Late last year, I wrote the precursor to this post, talking about how using a semantic layer with an LLM, to provide access to data for self-serve analytics, is far superior to text-to-SQL and is really the only way to enable something good enough for business.
At the time, I felt a bit like a prophet in the wilderness - not really heard. The data.world benchmark that we replicated at Delphi Labs was the first time that we could empirically prove how much better this method was.
The best part of a year has passed and it seems like people are coming round to our way of thinking and that text-to-SQL is now dead:
Ethan’s post shows that even founders who tried to pursue this avenue have realised that this method will never work and have gone onwards to deploy their capital in a better way.
My theory is that, even if we could get it to work perfectly, it’s not transparent enough to be accepted:
I often think about LLMs in the context of the human brain. The human brain actually has two small components (Broca, Wernicke) see below, that perform the function of today’s LLMs. What tech companies who produce open-source or proprietary LLMs are doing today in making bigger and better LLMs, is kind of like hoping that growing giant Broca and Wernicke components will compensate for the lack of the rest. I don’t think this is true - the other parts of the brain that handle simulation, memory, decision making, strategy, spatial, mathematics and many more things are fundamentally different.
The reason I could learn SQL in a few weeks when I was 22, with just a lowly 4m parameter brain where most of these parameters weren’t used for learning SQL1, is how much the rest of the parts of my brain had to do with it. Until we start making AI that is more than just Broca/Wernicke on steroids, I don’t think we’ll be able to make AI that can really plan, learn and strategise to the level a human can. It looks like OpenAI are also beginning to think this way.
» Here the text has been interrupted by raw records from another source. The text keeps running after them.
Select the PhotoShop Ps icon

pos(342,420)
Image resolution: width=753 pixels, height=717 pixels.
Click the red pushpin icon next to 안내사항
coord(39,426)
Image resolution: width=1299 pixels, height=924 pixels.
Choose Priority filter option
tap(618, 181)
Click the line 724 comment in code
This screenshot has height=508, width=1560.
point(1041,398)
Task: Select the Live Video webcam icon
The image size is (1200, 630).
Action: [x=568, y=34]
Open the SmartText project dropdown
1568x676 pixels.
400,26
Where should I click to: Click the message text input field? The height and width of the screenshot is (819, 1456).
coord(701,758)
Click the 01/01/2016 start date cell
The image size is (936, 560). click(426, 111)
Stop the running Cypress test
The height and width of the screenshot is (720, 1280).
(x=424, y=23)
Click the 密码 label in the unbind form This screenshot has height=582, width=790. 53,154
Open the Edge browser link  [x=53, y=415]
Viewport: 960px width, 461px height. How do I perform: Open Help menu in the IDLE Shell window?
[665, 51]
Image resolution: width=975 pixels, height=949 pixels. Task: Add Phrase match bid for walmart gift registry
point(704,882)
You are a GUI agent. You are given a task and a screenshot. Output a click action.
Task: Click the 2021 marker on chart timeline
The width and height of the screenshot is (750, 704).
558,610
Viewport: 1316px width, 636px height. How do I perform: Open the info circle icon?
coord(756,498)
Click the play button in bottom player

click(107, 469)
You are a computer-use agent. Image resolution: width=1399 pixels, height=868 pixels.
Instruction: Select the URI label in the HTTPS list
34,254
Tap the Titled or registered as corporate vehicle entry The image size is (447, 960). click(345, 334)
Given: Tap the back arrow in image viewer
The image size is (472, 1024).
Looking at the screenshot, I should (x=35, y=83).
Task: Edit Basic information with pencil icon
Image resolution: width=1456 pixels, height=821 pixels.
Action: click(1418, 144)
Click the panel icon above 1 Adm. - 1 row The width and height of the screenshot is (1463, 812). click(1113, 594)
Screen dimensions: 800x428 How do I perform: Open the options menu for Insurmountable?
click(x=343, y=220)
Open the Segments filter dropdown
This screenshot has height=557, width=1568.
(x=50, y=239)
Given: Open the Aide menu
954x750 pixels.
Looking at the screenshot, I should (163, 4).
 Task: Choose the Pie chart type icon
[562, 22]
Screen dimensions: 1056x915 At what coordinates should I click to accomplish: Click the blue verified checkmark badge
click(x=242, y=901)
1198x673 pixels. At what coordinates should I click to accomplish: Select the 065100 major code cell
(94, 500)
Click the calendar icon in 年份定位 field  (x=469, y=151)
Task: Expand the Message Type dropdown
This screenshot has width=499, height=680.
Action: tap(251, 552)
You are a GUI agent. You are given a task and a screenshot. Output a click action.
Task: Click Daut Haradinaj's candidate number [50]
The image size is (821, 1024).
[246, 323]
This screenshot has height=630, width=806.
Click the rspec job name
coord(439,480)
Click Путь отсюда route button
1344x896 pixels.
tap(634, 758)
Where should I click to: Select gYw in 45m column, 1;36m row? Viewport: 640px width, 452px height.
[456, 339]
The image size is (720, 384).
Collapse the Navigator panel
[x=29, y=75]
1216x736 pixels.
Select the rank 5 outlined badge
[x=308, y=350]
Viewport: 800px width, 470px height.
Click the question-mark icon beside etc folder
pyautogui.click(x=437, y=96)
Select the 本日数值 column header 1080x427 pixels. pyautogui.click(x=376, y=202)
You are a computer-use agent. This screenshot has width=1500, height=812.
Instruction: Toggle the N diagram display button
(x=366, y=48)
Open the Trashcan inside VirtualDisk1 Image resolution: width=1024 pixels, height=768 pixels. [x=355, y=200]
The reason why people are talking about an AI winter again is because there have been a lot of toy products created. They’re fun and all, but if you make toys, people will play and not increase productivity. If you make tools and machines, then you can increase productivity, but it takes real engineering work to do this. Both on the vendor and client side. In the data world, that means doing the necessary data engineering work, which includes data modeling on the client side, and building a tool which constrains the LLM to do something specific and useful on the vendor side that is consistent, transparent and rarely hallucinates.
Knowledge graphs and context are now accepted as necessary
An LLM alone is like a super-smart analyst who is new to your data organization — they lack the semantic context about the nuances of your data. Given only the raw schema, it’s challenging for any analyst to write SQL accurately to answer data questions. This is because raw schemas are often messy and lack the semantic information needed for accurate data analysis.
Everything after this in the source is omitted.